### [About this task]
Each record must reappear in the answer exactly as it is written.

### [Data records]

---------------

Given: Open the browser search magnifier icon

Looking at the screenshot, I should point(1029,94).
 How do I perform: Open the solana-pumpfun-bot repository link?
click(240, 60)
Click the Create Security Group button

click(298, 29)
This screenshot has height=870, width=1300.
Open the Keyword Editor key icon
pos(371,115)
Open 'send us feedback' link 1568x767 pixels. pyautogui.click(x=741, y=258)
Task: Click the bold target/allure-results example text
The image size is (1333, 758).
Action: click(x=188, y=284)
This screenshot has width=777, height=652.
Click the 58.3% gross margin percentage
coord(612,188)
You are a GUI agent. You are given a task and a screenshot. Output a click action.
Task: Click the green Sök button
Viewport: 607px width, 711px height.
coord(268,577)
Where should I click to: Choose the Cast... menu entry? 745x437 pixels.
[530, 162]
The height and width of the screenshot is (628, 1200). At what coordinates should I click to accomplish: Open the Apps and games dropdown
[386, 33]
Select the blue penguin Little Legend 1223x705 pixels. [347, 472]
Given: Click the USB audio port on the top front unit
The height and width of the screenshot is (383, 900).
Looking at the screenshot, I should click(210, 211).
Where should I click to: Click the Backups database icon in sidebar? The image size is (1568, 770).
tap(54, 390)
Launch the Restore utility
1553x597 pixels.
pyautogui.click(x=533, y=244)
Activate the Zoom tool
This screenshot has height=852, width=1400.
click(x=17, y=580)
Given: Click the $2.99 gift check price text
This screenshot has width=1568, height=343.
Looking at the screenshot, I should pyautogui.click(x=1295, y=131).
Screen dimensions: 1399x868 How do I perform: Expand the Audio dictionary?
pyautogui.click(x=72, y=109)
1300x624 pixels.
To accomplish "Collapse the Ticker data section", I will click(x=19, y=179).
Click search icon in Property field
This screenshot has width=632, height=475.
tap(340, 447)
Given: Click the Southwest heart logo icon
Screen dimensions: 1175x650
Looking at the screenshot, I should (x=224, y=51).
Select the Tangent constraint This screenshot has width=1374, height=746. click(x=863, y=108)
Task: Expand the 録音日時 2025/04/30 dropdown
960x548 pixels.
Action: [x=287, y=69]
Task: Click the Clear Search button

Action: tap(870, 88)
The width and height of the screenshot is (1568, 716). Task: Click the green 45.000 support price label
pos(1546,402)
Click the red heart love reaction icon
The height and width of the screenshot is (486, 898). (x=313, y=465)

---------------

### [Response box]
Given: Open the browser search magnifier icon

Looking at the screenshot, I should point(1029,94).
 How do I perform: Open the solana-pumpfun-bot repository link?
click(240, 60)
Click the Create Security Group button

click(298, 29)
This screenshot has height=870, width=1300.
Open the Keyword Editor key icon
pos(371,115)
Open 'send us feedback' link 1568x767 pixels. pyautogui.click(x=741, y=258)
Task: Click the bold target/allure-results example text
The image size is (1333, 758).
Action: click(x=188, y=284)
This screenshot has width=777, height=652.
Click the 58.3% gross margin percentage
coord(612,188)
You are a GUI agent. You are given a task and a screenshot. Output a click action.
Task: Click the green Sök button
Viewport: 607px width, 711px height.
coord(268,577)
Where should I click to: Choose the Cast... menu entry? 745x437 pixels.
[530, 162]
The height and width of the screenshot is (628, 1200). At what coordinates should I click to accomplish: Open the Apps and games dropdown
[386, 33]
Select the blue penguin Little Legend 1223x705 pixels. [347, 472]
Given: Click the USB audio port on the top front unit
The height and width of the screenshot is (383, 900).
Looking at the screenshot, I should click(210, 211).
Where should I click to: Click the Backups database icon in sidebar? The image size is (1568, 770).
tap(54, 390)
Launch the Restore utility
1553x597 pixels.
pyautogui.click(x=533, y=244)
Activate the Zoom tool
This screenshot has height=852, width=1400.
click(x=17, y=580)
Given: Click the $2.99 gift check price text
This screenshot has width=1568, height=343.
Looking at the screenshot, I should pyautogui.click(x=1295, y=131).
Screen dimensions: 1399x868 How do I perform: Expand the Audio dictionary?
pyautogui.click(x=72, y=109)
1300x624 pixels.
To accomplish "Collapse the Ticker data section", I will click(x=19, y=179).
Click search icon in Property field
This screenshot has width=632, height=475.
tap(340, 447)
Given: Click the Southwest heart logo icon
Screen dimensions: 1175x650
Looking at the screenshot, I should (x=224, y=51).
Select the Tangent constraint This screenshot has width=1374, height=746. click(x=863, y=108)
Task: Expand the 録音日時 2025/04/30 dropdown
960x548 pixels.
Action: [x=287, y=69]
Task: Click the Clear Search button

Action: tap(870, 88)
The width and height of the screenshot is (1568, 716). Task: Click the green 45.000 support price label
pos(1546,402)
Click the red heart love reaction icon
The height and width of the screenshot is (486, 898). (x=313, y=465)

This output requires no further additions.